Well, sort of. Below is a interesting quote from atheist/physicist Steven Weinberg on the religious liberals of our day:



> Religious liberals are in one sense even farther in spirit from scientists than are fundamentalists and other religious conservatives. At least the conservatives, like the scientists, tell you that they believe in what they believe because it is true, rather than because it makes them good or happy. Many religious liberals today seem to think that different people can believe in different mutually exclusive things without any of them being wrong, as long as their beliefs \"work for them.\" This one believes in reincarnation, that one in heaven and hell; a third believes in the extinction of the soul at death, but no one can be said to be wrong as long as everyone gets a satisfying spiritual rush from what they believe.
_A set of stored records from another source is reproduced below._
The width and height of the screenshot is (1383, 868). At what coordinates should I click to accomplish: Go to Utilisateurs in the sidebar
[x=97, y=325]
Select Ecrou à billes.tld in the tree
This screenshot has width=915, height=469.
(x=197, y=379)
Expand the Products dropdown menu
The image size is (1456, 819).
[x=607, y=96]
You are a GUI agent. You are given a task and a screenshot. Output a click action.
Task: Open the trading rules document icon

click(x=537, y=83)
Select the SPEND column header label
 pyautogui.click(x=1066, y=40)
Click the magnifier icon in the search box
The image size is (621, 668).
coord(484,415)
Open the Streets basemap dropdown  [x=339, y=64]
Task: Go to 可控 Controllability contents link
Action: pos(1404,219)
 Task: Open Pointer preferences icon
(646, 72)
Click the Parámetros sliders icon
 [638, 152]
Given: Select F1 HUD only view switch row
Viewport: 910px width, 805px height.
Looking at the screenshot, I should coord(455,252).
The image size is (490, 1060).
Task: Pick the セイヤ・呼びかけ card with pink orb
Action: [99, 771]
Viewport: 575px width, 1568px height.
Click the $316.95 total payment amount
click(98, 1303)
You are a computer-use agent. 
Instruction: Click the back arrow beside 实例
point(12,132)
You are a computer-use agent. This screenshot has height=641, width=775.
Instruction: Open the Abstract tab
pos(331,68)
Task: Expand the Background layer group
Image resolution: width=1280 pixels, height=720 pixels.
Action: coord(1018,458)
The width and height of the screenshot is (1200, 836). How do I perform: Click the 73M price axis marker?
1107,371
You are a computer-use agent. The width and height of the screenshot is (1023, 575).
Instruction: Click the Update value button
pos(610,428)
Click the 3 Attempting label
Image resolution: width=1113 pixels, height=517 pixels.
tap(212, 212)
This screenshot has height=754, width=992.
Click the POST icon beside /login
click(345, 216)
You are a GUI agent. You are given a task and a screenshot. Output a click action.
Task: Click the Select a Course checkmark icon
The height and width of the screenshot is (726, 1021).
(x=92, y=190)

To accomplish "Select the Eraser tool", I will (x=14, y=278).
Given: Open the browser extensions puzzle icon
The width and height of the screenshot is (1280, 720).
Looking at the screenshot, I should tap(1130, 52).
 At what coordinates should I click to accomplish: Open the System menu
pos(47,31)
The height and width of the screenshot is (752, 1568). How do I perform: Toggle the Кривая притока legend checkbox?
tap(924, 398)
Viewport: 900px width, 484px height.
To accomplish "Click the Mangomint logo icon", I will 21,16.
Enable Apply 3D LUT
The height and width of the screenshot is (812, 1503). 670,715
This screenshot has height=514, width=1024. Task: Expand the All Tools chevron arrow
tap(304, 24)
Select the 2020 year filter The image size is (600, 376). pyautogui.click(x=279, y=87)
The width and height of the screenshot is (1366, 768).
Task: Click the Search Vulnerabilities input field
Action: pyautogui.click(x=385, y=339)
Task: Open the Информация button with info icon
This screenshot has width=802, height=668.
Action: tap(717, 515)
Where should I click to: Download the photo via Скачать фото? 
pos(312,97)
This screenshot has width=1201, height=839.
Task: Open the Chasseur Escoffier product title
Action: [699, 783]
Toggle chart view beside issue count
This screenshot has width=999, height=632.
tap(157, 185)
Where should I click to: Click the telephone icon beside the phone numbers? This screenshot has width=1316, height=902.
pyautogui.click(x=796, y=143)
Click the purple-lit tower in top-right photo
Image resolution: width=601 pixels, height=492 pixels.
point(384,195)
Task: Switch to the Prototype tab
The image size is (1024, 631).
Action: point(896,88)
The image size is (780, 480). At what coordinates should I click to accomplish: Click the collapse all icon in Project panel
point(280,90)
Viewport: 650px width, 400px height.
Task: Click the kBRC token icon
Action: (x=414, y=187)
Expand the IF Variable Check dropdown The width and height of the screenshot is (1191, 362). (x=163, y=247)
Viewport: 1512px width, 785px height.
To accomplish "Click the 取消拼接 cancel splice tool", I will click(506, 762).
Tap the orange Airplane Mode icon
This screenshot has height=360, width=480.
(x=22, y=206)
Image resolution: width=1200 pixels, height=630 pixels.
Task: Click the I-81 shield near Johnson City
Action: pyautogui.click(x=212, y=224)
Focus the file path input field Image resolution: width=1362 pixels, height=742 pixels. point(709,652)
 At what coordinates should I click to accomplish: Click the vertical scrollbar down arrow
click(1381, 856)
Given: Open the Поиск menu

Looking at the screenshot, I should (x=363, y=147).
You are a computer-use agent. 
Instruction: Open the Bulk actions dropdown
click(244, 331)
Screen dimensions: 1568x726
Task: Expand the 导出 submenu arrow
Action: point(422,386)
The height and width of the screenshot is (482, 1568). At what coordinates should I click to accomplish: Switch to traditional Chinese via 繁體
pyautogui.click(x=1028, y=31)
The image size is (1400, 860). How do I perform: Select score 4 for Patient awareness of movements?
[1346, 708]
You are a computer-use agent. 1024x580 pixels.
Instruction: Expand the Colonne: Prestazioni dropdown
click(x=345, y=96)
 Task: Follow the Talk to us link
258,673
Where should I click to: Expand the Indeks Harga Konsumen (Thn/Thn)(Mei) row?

To borrow a phrase from Susan Sontag, we are surrounded by \"piety without content.\"
> 
> Wolfgang Pauli was once asked whether he thought that a particularly ill-conceived physics paper was wrong. He replied that such a description would be too kind--the paper was not even wrong. I happen to think that the religious conservatives are wrong in what they believe, but at least they have not forgotten what it means really to believe something. The religious liberals seem to me to be not even wrong.



So here's the rub: Do you think an atheist pre-dating the 20th century ever pondered this sort of thing?


----------